Texte à lire:

⁂

Face à ce scénario de transformation rapide et profonde, soutenu par d’importants financements européens, comment l’industrie italienne, compte tenu de ses caractéristiques propres au sein de la division internationale du travail et des chaînes de valeur mondialisées, intègre-t-elle la révolution numérique ? Pour répondre à cette question, nous avons retenu un angle de vue particulier : pas seulement le potentiel technologique, ni les résultats économiques, mais le changement des processus de travail au sein des usines – quelles transformations déjà observables ? Quelles adaptations ? Quelles anticipations pour l’avenir ? En résumé, ce livre raconte l’industrie 4.0 à travers ceux qui la font et ceux qui en gèrent les effets.

⁂

Données affichées:
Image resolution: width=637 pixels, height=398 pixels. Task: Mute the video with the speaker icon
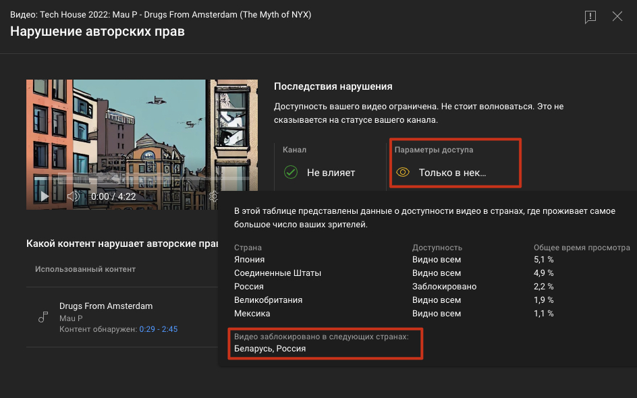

⁂

Objectifs:
1 - Recopiez le passage de l'extrait sur l'industrie italienne compris entre « Face à ce scénario » et « gèrent les effets. », bornes incluses.
2 - Prolongez, s'il vous plaît, l'extrait sur l'industrie italienne en reprenant juste après sa dernière phrase.
Les matériaux fournis ne jouent ici aucun rôle.

Les réponses:
1 -
Face à ce scénario de transformation rapide et profonde, soutenu par d’importants financements européens, comment l’industrie italienne, compte tenu de ses caractéristiques propres au sein de la division internationale du travail et des chaînes de valeur mondialisées, intègre-t-elle la révolution numérique ? Pour répondre à cette question, nous avons retenu un angle de vue particulier : pas seulement le potentiel technologique, ni les résultats économiques, mais le changement des processus de travail au sein des usines – quelles transformations déjà observables ? Quelles adaptations ? Quelles anticipations pour l’avenir ? En résumé, ce livre raconte l’industrie 4.0 à travers ceux qui la font et ceux qui en gèrent les effets.

2 -
Pour aborder ce thème, la littérature académique est d’un appui limité. La question du travail au sein des usines intelligentes n’y est souvent abordée que de façon extrêmement générale et théorique. Il y a un écart entre l’abondance des considérations portant sur la production intelligente et celles relatives aux conditions de travail qui s’y rapportent. En conséquence, nous avons fait le choix d’une prise de vue à contre-jour : interroger les silences, questionner ce que ni la littérature, ni même les interviews réalisées ne disent ou ce qu’elles ne disent qu’en partie, en allant au-delà de la parole de nos témoins et de ceux qui se situent du côté du management de l’entreprise.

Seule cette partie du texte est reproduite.